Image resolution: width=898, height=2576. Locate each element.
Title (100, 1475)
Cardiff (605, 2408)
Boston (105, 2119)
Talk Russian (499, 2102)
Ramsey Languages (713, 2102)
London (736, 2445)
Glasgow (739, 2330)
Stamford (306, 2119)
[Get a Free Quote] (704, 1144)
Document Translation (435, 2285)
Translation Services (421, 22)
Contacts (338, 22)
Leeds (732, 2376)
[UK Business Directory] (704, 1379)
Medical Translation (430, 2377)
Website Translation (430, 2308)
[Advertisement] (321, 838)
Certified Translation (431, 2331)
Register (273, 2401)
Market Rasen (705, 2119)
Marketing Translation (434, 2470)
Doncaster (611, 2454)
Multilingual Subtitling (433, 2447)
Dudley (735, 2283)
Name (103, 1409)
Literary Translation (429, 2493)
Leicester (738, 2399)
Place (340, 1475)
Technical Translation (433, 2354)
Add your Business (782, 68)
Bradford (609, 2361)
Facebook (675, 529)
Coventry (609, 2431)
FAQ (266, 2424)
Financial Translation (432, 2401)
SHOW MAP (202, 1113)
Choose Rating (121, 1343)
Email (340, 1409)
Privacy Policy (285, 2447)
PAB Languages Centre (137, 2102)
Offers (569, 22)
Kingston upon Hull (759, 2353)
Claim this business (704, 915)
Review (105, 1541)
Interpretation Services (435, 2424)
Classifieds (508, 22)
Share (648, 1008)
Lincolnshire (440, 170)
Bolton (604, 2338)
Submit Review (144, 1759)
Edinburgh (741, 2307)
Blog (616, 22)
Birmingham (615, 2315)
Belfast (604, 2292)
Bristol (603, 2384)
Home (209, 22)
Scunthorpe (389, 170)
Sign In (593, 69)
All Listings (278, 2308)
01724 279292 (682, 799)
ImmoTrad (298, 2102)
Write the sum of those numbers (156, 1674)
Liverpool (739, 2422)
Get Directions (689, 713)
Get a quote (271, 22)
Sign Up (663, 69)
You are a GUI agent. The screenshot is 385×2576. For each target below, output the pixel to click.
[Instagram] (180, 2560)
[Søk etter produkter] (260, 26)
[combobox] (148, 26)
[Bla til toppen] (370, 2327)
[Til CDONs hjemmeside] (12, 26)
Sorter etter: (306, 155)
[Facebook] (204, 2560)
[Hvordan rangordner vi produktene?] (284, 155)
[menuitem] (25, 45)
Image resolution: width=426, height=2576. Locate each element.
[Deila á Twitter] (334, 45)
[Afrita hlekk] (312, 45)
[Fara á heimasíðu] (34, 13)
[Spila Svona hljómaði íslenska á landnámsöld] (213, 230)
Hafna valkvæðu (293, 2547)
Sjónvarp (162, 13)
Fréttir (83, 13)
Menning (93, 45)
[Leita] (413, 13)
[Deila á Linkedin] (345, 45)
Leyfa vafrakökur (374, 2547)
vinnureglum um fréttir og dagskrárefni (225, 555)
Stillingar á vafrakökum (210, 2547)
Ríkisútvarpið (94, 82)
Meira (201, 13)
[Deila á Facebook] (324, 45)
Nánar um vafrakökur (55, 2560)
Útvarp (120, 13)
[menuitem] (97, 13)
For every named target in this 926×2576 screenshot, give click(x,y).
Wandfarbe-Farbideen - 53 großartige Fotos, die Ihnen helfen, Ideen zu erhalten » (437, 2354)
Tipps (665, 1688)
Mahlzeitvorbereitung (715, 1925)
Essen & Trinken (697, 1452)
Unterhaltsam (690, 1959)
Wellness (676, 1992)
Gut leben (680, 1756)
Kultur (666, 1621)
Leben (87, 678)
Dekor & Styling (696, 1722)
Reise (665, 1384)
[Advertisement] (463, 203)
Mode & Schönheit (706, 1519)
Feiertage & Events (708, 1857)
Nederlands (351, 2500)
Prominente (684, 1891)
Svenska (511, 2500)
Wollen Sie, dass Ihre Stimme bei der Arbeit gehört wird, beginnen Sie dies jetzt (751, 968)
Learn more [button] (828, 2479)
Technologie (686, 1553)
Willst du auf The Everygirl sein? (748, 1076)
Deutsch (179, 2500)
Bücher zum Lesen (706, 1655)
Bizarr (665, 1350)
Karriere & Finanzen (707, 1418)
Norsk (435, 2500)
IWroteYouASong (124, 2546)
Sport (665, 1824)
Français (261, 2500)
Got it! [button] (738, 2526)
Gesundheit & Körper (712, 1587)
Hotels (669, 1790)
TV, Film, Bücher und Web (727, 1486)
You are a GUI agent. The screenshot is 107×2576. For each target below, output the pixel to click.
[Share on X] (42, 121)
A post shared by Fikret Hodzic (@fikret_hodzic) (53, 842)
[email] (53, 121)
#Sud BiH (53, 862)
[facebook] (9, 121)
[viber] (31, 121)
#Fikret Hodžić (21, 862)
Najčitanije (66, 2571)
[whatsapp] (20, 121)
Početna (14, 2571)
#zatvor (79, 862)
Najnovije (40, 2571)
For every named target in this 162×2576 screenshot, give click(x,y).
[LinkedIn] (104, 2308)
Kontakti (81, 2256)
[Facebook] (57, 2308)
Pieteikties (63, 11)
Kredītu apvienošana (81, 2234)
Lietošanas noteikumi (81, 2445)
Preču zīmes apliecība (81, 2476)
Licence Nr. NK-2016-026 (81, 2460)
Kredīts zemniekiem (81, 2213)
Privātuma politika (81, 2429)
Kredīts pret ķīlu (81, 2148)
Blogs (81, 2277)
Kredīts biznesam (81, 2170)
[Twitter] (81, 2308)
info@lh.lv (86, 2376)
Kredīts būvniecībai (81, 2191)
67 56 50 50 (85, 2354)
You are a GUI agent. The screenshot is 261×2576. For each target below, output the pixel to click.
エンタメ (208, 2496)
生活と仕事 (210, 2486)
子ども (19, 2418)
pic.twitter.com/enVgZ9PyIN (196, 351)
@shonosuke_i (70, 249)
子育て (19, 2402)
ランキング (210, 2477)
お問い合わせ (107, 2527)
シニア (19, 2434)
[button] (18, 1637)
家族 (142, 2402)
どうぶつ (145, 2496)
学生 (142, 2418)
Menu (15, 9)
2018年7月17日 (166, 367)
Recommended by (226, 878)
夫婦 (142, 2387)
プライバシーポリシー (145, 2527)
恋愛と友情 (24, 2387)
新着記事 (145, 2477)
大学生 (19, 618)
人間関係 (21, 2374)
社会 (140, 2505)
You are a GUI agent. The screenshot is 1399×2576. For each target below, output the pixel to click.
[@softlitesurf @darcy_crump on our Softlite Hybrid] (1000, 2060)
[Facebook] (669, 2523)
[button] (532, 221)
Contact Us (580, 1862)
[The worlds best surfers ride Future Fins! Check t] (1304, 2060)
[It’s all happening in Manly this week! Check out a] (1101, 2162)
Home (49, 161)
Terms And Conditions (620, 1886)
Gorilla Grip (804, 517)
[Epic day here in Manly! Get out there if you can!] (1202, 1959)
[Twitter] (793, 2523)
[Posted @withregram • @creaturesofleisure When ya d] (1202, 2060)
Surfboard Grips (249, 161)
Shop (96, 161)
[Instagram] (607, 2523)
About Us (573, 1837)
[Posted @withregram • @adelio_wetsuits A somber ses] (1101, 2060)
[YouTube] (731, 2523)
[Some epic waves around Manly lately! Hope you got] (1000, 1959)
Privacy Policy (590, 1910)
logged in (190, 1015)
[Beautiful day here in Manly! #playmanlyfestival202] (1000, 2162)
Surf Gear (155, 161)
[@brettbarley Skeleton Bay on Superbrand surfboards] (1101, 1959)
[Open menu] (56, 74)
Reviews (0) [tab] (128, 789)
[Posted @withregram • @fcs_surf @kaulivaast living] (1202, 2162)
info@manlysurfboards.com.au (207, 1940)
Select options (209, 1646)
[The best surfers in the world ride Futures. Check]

______

Reproduce every one of the records above word for word.

__Result for this exercise__.
Image resolution: width=898, height=2576. Locate each element.
Title (100, 1475)
Cardiff (605, 2408)
Boston (105, 2119)
Talk Russian (499, 2102)
Ramsey Languages (713, 2102)
London (736, 2445)
Glasgow (739, 2330)
Stamford (306, 2119)
[Get a Free Quote] (704, 1144)
Document Translation (435, 2285)
Translation Services (421, 22)
Contacts (338, 22)
Leeds (732, 2376)
[UK Business Directory] (704, 1379)
Medical Translation (430, 2377)
Website Translation (430, 2308)
[Advertisement] (321, 838)
Certified Translation (431, 2331)
Register (273, 2401)
Market Rasen (705, 2119)
Marketing Translation (434, 2470)
Doncaster (611, 2454)
Multilingual Subtitling (433, 2447)
Dudley (735, 2283)
Name (103, 1409)
Literary Translation (429, 2493)
Leicester (738, 2399)
Place (340, 1475)
Technical Translation (433, 2354)
Add your Business (782, 68)
Bradford (609, 2361)
Facebook (675, 529)
Coventry (609, 2431)
FAQ (266, 2424)
Financial Translation (432, 2401)
SHOW MAP (202, 1113)
Choose Rating (121, 1343)
Email (340, 1409)
Privacy Policy (285, 2447)
PAB Languages Centre (137, 2102)
Offers (569, 22)
Kingston upon Hull (759, 2353)
Claim this business (704, 915)
Review (105, 1541)
Interpretation Services (435, 2424)
Classifieds (508, 22)
Share (648, 1008)
Lincolnshire (440, 170)
Bolton (604, 2338)
Submit Review (144, 1759)
Edinburgh (741, 2307)
Blog (616, 22)
Birmingham (615, 2315)
Belfast (604, 2292)
Bristol (603, 2384)
Home (209, 22)
Scunthorpe (389, 170)
Sign In (593, 69)
All Listings (278, 2308)
01724 279292 (682, 799)
ImmoTrad (298, 2102)
Write the sum of those numbers (156, 1674)
Liverpool (739, 2422)
Get Directions (689, 713)
Get a quote (271, 22)
Sign Up (663, 69)
You are a GUI agent. The screenshot is 385×2576. For each target below, output the pixel to click.
[Instagram] (180, 2560)
[Søk etter produkter] (260, 26)
[combobox] (148, 26)
[Bla til toppen] (370, 2327)
[Til CDONs hjemmeside] (12, 26)
Sorter etter: (306, 155)
[Facebook] (204, 2560)
[Hvordan rangordner vi produktene?] (284, 155)
[menuitem] (25, 45)
Image resolution: width=426, height=2576. Locate each element.
[Deila á Twitter] (334, 45)
[Afrita hlekk] (312, 45)
[Fara á heimasíðu] (34, 13)
[Spila Svona hljómaði íslenska á landnámsöld] (213, 230)
Hafna valkvæðu (293, 2547)
Sjónvarp (162, 13)
Fréttir (83, 13)
Menning (93, 45)
[Leita] (413, 13)
[Deila á Linkedin] (345, 45)
Leyfa vafrakökur (374, 2547)
vinnureglum um fréttir og dagskrárefni (225, 555)
Stillingar á vafrakökum (210, 2547)
Ríkisútvarpið (94, 82)
Meira (201, 13)
[Deila á Facebook] (324, 45)
Nánar um vafrakökur (55, 2560)
Útvarp (120, 13)
[menuitem] (97, 13)
For every named target in this 926×2576 screenshot, give click(x,y).
Wandfarbe-Farbideen - 53 großartige Fotos, die Ihnen helfen, Ideen zu erhalten » (437, 2354)
Tipps (665, 1688)
Mahlzeitvorbereitung (715, 1925)
Essen & Trinken (697, 1452)
Unterhaltsam (690, 1959)
Wellness (676, 1992)
Gut leben (680, 1756)
Kultur (666, 1621)
Leben (87, 678)
Dekor & Styling (696, 1722)
Reise (665, 1384)
[Advertisement] (463, 203)
Mode & Schönheit (706, 1519)
Feiertage & Events (708, 1857)
Nederlands (351, 2500)
Prominente (684, 1891)
Svenska (511, 2500)
Wollen Sie, dass Ihre Stimme bei der Arbeit gehört wird, beginnen Sie dies jetzt (751, 968)
Learn more [button] (828, 2479)
Technologie (686, 1553)
Willst du auf The Everygirl sein? (748, 1076)
Deutsch (179, 2500)
Bücher zum Lesen (706, 1655)
Bizarr (665, 1350)
Karriere & Finanzen (707, 1418)
Norsk (435, 2500)
IWroteYouASong (124, 2546)
Sport (665, 1824)
Français (261, 2500)
Got it! [button] (738, 2526)
Gesundheit & Körper (712, 1587)
Hotels (669, 1790)
TV, Film, Bücher und Web (727, 1486)
You are a GUI agent. The screenshot is 107×2576. For each target below, output the pixel to click.
[Share on X] (42, 121)
A post shared by Fikret Hodzic (@fikret_hodzic) (53, 842)
[email] (53, 121)
#Sud BiH (53, 862)
[facebook] (9, 121)
[viber] (31, 121)
#Fikret Hodžić (21, 862)
Najčitanije (66, 2571)
[whatsapp] (20, 121)
Početna (14, 2571)
#zatvor (79, 862)
Najnovije (40, 2571)
For every named target in this 162×2576 screenshot, give click(x,y).
[LinkedIn] (104, 2308)
Kontakti (81, 2256)
[Facebook] (57, 2308)
Pieteikties (63, 11)
Kredītu apvienošana (81, 2234)
Lietošanas noteikumi (81, 2445)
Preču zīmes apliecība (81, 2476)
Licence Nr. NK-2016-026 (81, 2460)
Kredīts zemniekiem (81, 2213)
Privātuma politika (81, 2429)
Kredīts pret ķīlu (81, 2148)
Blogs (81, 2277)
Kredīts biznesam (81, 2170)
[Twitter] (81, 2308)
info@lh.lv (86, 2376)
Kredīts būvniecībai (81, 2191)
67 56 50 50 (85, 2354)
You are a GUI agent. The screenshot is 261×2576. For each target below, output the pixel to click.
エンタメ (208, 2496)
生活と仕事 (210, 2486)
子ども (19, 2418)
pic.twitter.com/enVgZ9PyIN (196, 351)
@shonosuke_i (70, 249)
子育て (19, 2402)
ランキング (210, 2477)
お問い合わせ (107, 2527)
シニア (19, 2434)
[button] (18, 1637)
家族 (142, 2402)
どうぶつ (145, 2496)
学生 (142, 2418)
Menu (15, 9)
2018年7月17日 (166, 367)
Recommended by (226, 878)
夫婦 (142, 2387)
プライバシーポリシー (145, 2527)
恋愛と友情 (24, 2387)
新着記事 (145, 2477)
大学生 (19, 618)
人間関係 (21, 2374)
社会 (140, 2505)
You are a GUI agent. The screenshot is 1399×2576. For each target below, output the pixel to click.
[@softlitesurf @darcy_crump on our Softlite Hybrid] (1000, 2060)
[Facebook] (669, 2523)
[button] (532, 221)
Contact Us (580, 1862)
[The worlds best surfers ride Future Fins! Check t] (1304, 2060)
[It’s all happening in Manly this week! Check out a] (1101, 2162)
Home (49, 161)
Terms And Conditions (620, 1886)
Gorilla Grip (804, 517)
[Epic day here in Manly! Get out there if you can!] (1202, 1959)
[Twitter] (793, 2523)
[Posted @withregram • @creaturesofleisure When ya d] (1202, 2060)
Surfboard Grips (249, 161)
Shop (96, 161)
[Instagram] (607, 2523)
About Us (573, 1837)
[Posted @withregram • @adelio_wetsuits A somber ses] (1101, 2060)
[YouTube] (731, 2523)
[Some epic waves around Manly lately! Hope you got] (1000, 1959)
Privacy Policy (590, 1910)
logged in (190, 1015)
[Beautiful day here in Manly! #playmanlyfestival202] (1000, 2162)
Surf Gear (155, 161)
[@brettbarley Skeleton Bay on Superbrand surfboards] (1101, 1959)
[Open menu] (56, 74)
Reviews (0) [tab] (128, 789)
[Posted @withregram • @fcs_surf @kaulivaast living] (1202, 2162)
info@manlysurfboards.com.au (207, 1940)
Select options (209, 1646)
[The best surfers in the world ride Futures. Check]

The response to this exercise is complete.